I'll start by running a query against my round robin table:
SELECT [TotalSalesAmount] = SUM(SalesAmount) FROM dbo.FactInternetSales s INNER JOIN dbo.DimDate_RR d ON d.DateKey = s.OrderDateKey INNER JOIN dbo.DimSalesTerritory_RR t ON t.SalesTerritoryKey = s.SalesTerritoryKey WHERE d.FiscalYear = 2005 AND t.SalesTerritoryGroup = 'North America' OPTION (LABEL = 'STATEMENT:RRTableQuery');
Next, I will run the same query against my replicated table:
SELECT [TotalSalesAmount] = SUM(SalesAmount) FROM dbo.FactInternetSales s INNER JOIN dbo.DimDate_REPLICATED d ON d.DateKey = s.OrderDateKey INNER JOIN dbo.DimSalesTerritory_REPLICATED t ON t.SalesTerritoryKey = s.SalesTerritoryKey WHERE d.FiscalYear = 2005 AND t.SalesTerritoryGroup = 'North America' OPTION (LABEL = 'STATEMENT:ReplicatedTableQuery1');
Finally, I will compare the 2 queries by running this query, which uses the sys.dm_pdw_exec_requests DMV containing information about all requests currently or recently active in SQL DW, and the sys.dm_pdw_request_steps DMV, which contains information about all the steps that make up a given request or query.
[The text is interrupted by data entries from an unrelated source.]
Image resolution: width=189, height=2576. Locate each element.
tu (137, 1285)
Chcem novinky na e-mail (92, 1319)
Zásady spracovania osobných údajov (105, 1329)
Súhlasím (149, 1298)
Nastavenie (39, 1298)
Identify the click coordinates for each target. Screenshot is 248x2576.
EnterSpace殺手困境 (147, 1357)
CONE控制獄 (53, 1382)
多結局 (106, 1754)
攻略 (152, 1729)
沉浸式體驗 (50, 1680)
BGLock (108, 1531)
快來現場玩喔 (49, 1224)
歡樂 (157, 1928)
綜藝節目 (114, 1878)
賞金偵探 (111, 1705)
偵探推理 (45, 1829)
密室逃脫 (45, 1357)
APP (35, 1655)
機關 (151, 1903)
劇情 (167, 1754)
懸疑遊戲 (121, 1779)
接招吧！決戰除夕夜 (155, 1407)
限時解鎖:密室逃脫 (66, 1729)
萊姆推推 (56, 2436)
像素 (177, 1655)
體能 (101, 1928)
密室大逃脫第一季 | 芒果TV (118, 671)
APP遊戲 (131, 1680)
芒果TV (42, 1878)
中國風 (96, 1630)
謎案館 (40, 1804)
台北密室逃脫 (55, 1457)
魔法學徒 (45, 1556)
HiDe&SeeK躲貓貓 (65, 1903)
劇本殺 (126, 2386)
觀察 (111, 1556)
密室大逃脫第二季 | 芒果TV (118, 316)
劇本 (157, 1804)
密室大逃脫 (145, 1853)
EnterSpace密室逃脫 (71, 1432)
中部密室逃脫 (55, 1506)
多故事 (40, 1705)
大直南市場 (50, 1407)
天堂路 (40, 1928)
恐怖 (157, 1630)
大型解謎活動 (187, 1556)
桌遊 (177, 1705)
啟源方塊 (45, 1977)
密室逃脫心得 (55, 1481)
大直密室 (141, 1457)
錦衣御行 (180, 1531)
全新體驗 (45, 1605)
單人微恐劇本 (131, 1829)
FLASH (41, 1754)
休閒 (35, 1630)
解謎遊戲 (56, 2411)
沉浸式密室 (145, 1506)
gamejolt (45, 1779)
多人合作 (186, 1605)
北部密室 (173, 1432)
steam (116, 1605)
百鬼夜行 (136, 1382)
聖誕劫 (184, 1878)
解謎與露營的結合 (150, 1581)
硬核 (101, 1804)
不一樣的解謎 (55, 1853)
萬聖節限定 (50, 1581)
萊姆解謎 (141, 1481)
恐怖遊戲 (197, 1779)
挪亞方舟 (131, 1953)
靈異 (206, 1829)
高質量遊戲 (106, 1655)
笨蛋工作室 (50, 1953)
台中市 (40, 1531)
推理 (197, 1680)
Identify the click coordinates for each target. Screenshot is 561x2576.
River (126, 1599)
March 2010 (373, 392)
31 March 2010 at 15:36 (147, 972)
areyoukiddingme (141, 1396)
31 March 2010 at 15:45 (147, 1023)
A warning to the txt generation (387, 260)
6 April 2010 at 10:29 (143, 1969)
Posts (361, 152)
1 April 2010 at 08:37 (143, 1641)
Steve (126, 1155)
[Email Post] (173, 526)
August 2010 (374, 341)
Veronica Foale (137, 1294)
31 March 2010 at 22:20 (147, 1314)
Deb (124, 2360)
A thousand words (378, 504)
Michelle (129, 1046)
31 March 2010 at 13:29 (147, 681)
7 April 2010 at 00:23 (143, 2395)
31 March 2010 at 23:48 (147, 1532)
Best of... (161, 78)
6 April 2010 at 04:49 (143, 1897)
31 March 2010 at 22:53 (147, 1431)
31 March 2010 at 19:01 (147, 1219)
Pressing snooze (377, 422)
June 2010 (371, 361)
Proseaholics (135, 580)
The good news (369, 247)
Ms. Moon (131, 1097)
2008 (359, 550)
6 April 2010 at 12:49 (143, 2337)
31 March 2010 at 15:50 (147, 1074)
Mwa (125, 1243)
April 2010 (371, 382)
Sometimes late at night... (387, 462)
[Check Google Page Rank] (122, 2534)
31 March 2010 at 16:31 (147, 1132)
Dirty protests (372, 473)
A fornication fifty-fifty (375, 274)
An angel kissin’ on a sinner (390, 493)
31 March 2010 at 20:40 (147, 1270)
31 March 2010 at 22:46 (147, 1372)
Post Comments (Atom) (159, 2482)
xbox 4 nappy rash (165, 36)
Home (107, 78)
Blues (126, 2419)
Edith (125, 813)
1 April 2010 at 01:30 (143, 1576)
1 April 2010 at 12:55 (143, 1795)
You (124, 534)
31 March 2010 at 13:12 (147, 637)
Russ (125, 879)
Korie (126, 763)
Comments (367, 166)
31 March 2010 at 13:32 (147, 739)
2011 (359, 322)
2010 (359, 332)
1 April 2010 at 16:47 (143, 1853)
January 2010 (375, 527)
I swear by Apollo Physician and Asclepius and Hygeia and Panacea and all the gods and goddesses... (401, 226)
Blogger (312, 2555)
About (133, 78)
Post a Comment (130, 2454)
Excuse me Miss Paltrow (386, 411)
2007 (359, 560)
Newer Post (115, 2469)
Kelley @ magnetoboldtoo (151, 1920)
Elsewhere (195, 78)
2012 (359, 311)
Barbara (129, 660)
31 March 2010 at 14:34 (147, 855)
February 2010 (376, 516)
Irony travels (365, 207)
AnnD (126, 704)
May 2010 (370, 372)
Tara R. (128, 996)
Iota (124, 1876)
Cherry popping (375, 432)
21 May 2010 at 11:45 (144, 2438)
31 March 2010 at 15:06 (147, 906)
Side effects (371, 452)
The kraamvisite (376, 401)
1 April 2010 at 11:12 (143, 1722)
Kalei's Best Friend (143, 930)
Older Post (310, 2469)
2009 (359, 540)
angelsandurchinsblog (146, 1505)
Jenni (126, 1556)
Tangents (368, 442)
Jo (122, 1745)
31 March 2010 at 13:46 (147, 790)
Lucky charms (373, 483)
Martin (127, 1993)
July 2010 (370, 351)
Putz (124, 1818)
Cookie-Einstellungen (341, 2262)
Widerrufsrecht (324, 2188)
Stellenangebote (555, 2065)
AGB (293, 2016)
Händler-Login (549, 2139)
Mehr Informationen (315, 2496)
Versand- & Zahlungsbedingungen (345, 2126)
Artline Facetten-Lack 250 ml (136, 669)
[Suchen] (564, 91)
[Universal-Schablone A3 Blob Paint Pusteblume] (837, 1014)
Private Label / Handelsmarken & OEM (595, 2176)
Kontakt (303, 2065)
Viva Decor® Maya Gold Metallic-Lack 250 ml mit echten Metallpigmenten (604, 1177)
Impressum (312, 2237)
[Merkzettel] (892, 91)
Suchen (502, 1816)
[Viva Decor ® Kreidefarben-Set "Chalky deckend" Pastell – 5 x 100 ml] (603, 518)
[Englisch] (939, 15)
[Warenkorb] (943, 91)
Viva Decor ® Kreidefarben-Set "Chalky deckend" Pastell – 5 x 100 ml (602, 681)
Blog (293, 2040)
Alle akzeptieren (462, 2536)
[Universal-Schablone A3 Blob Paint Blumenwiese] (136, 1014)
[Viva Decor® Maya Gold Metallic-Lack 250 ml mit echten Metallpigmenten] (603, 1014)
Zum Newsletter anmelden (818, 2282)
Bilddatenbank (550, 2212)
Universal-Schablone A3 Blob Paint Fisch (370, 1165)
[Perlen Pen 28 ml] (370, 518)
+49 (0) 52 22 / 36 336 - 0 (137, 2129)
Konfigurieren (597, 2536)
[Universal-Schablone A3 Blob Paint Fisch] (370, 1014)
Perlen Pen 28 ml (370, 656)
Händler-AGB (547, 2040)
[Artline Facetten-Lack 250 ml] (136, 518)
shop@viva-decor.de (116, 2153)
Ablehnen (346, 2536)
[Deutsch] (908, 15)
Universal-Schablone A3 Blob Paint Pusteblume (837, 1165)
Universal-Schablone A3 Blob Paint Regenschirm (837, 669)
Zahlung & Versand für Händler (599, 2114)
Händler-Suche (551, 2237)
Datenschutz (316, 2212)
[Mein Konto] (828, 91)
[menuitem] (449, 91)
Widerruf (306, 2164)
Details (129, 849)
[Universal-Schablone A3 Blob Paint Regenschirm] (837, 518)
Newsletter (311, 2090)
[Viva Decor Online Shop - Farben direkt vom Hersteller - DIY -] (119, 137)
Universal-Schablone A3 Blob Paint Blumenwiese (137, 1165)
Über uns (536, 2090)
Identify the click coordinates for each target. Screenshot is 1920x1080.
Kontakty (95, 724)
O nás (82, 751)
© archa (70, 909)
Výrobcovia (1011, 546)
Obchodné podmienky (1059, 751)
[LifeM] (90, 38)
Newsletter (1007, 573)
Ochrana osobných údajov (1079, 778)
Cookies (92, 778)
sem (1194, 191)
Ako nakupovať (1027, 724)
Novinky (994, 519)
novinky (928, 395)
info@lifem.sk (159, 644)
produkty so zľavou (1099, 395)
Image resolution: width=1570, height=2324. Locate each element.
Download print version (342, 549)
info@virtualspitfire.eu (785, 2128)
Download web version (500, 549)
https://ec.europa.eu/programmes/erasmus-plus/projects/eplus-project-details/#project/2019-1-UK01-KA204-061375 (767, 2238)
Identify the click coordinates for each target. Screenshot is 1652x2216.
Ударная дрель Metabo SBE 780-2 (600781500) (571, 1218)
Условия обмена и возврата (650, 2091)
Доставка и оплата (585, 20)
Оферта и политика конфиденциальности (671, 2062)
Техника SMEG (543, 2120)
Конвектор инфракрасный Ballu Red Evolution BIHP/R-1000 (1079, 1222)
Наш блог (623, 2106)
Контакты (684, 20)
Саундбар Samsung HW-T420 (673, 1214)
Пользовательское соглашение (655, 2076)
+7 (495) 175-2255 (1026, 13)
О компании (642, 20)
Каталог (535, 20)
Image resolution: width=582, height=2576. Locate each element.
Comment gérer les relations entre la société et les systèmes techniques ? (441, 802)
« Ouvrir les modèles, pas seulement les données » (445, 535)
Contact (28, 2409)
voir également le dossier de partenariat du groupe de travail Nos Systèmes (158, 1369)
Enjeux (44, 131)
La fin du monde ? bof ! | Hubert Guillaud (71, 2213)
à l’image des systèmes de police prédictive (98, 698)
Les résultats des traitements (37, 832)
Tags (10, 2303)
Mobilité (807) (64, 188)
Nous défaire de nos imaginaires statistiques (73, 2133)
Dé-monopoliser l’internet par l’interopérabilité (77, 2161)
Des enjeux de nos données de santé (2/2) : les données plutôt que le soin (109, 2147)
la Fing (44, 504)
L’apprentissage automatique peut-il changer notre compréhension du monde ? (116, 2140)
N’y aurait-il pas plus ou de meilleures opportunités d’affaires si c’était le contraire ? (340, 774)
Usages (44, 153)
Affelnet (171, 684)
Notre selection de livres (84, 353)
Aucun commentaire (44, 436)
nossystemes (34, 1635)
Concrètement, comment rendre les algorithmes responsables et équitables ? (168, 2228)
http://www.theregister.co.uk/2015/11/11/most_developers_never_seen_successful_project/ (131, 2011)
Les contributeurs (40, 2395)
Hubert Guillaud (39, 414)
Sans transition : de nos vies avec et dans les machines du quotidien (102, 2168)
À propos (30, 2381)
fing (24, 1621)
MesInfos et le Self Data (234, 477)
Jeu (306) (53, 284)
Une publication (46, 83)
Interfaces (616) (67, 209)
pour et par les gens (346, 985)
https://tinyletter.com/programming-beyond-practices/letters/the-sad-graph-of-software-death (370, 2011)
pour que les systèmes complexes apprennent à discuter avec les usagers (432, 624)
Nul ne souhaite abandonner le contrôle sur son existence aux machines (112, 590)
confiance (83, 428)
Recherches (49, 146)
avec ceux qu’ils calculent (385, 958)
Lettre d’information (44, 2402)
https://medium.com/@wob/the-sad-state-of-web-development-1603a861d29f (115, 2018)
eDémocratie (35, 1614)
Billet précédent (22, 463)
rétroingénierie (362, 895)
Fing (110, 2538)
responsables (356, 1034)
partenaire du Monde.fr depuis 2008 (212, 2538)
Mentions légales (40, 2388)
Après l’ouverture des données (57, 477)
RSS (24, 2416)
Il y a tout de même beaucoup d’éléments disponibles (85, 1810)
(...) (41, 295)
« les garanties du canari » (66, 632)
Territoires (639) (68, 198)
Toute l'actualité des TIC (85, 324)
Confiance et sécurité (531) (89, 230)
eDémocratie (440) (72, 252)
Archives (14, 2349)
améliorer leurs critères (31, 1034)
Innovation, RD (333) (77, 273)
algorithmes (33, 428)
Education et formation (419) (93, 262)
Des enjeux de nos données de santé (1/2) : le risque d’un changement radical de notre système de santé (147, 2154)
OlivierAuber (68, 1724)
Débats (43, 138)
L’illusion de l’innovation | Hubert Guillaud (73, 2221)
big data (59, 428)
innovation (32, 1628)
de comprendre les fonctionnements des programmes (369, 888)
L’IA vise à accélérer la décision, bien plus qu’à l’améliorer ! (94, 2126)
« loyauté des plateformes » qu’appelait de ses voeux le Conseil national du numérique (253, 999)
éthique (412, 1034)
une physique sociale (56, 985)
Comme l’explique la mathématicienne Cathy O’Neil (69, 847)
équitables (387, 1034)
SELECT step_index, operation_type FROM sys.dm_pdw_exec_requests er JOIN sys.dm_pdw_request_steps rs ON er.request_id = rs.request_id WHERE er.[label] = 'STATEMENT:RRTableQuery';
As I can see from the results, there are multiple move operations (indicating data movement) as specified by the operation type 'BroadcastMoveOperation', since DimDate_RR and DimSalesTerritory_RR use round-robin distribution.
I'll run the same query against my Replicated table next:
SELECT step_index, operation_type FROM sys.dm_pdw_exec_requests er JOIN sys.dm_pdw_request_steps rs ON er.request_id = rs.request_id WHERE er.[label] = 'STATEMENT:ReplicatedTableQuery1';
The results reveal no BroadcastMoveOperations, indicating that no more data movement.
Implementing Partitions
Partitions can have benefits to data maintenance and query performance. It can speed up the loading and archiving of data and query performance. Additionally, it enables the query optimizer to only access relevant partitions.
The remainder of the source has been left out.